Document section:
○ ○ ○ ○ ○

In 1643, near the start of the English Civil War, Parliament set up two committees: the Sequestration Committee which confiscated the estates of the Royalists who fought against Parliament, and the Committee for Compounding with Delinquents which allowed Royalists whose estates had been sequestrated, to compound for their estates – pay a fine and recover their estates – if they pledged not to take up arms against Parliament again. The size of the fine they had to pay depended on the worth of the estate and how great their support for the Royalist cause had been.

To administer the process of sequestration, a sequestration committee was established in each county. If a local committee sequestrated an estate they usually let it to a tenant and the income was used "to the best advantage of the State". If a "delinquent" wished to recover his estate he had to apply to the Committee for Compounding with Delinquents based in London, as the national Sequestration Committee was absorbed by the Committee for Compounding in 1644.

After the Restoration of the monarchy in 1660, most of the sequestrated land was returned to the pre-war owners.

Background
In 1643, the "Parliamentary Committee for the Sequestration of Delinquents' Estates" was formed to confiscate the estates of Royalists who fought against the victorious Parliamentarians in the Civil War.  This was followed by the establishment of the Committee for Compounding for the Estates of Royalists and Delinquents, at Goldsmiths' Hall in the City of London, which first met on 8 November 1643.

In January 1646, the committee announced favourable terms for those who compounded prior to 1 May. This allowed those whose estates had been confiscated to regain them on payment of a fine, based on the value of their lands, and level of support. Many took advantage of this.

○ ○ ○ ○ ○

[Data drawn from a collection]
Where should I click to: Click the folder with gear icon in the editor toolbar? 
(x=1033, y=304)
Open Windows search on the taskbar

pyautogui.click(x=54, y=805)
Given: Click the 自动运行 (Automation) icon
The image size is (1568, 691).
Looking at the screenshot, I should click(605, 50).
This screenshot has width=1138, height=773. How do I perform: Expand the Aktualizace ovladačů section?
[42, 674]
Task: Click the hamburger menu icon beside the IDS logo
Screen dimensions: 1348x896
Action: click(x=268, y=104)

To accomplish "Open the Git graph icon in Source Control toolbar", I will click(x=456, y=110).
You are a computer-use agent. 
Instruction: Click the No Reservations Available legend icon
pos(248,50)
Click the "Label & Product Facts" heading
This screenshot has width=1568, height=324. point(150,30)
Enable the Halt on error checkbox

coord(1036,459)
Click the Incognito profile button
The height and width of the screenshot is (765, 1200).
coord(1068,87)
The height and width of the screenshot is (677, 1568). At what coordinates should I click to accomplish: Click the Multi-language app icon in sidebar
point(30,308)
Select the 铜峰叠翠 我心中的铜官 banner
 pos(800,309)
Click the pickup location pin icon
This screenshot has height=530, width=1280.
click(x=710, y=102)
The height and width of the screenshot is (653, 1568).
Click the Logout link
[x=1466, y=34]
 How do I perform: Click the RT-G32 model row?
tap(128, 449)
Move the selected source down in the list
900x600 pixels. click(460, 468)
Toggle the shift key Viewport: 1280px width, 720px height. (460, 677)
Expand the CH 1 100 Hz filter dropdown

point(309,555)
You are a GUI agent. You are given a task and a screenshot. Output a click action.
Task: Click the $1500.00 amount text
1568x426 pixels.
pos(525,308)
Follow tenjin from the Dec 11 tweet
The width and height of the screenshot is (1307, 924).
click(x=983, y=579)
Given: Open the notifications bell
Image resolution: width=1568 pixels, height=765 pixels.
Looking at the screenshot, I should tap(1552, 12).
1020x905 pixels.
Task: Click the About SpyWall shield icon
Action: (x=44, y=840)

○ ○ ○ ○ ○

Actions to take:
**1)** Transcribe the records from the line with "Move the selected source down in the list" up to and including the line with "click(x=983, y=579)".
**2)** Go on with the passage about Royalist estates, starting right after its last sentence.
The passage about Royalist estates and the records are unrelated material.

Answer list:
**1)**
Move the selected source down in the list
900x600 pixels. click(460, 468)
Toggle the shift key Viewport: 1280px width, 720px height. (460, 677)
Expand the CH 1 100 Hz filter dropdown

point(309,555)
You are a GUI agent. You are given a task and a screenshot. Output a click action.
Task: Click the $1500.00 amount text
1568x426 pixels.
pos(525,308)
Follow tenjin from the Dec 11 tweet
The width and height of the screenshot is (1307, 924).
click(x=983, y=579)

**2)**
Assessment of sum
The delinquent paid a fine proportional to the value of his estate, frequently three times net annual income.

Valuation of estate
The delinquent submitted to the "Committee for Compounding with Delinquents" a signed declaration of his revenue and assets, which ended with wording such as: This is a true particular of the estate he doth desire to compound with this Honourable Committee for, wherein he doth submit himself to the fine to be imposed (partial transcript of declaration to the Committee for Compounding with Delinquents of Francis Choke of Avington, Berkshire, dated
1646).

Payment
Payment of the sum compounded was made generally at Goldsmiths' Hall in the City of London, where the committee was based.

See also
 Committee for the Advance of Money
 Committee for Plundered Ministers
 Drury House Trustees responsible for the sale of Royalist lands.

Notes

References

Further reading
Ergerton Chesney, H (1932). The Transference of lands in England 1640–1660, Transactions of the Royal Historical Society (Fourth Series) (1932), 15: 181–210 Cambridge University Press.
Sequestration Committee: Books and Papers:SP 20, The National Archives. "Sequestration Committee, 1643–1650" (Covering dates 1643–1653)
Committee for Compounding with Delinquents: Books and Papers SP 23, The National Archives, "Committee for Compounding with Delinquents, 1643–1656 and Committee for Scottish Affairs, 1643–1656" (Covering dates 1643–1664)
Search for: creator:"Great Britain. Committee for Compounding with Delinquents (1643–1660)", Internet Archive
 — The papers record the particulars of the estates and personal property sworn on oath to belong to delinquents as part of the compounding process. Records held under SP 28 also contain material concerning the County Committees for Compounding with Delinquents.

External links
 Phillimore, W.P.W., (ed.) Index nominum (index of names) to the Royalist Composition Papers, first and second series, volumes 1 and 2, London, 1889; archive.org

English Civil War
Parliament of England
The National Archives (United Kingdom)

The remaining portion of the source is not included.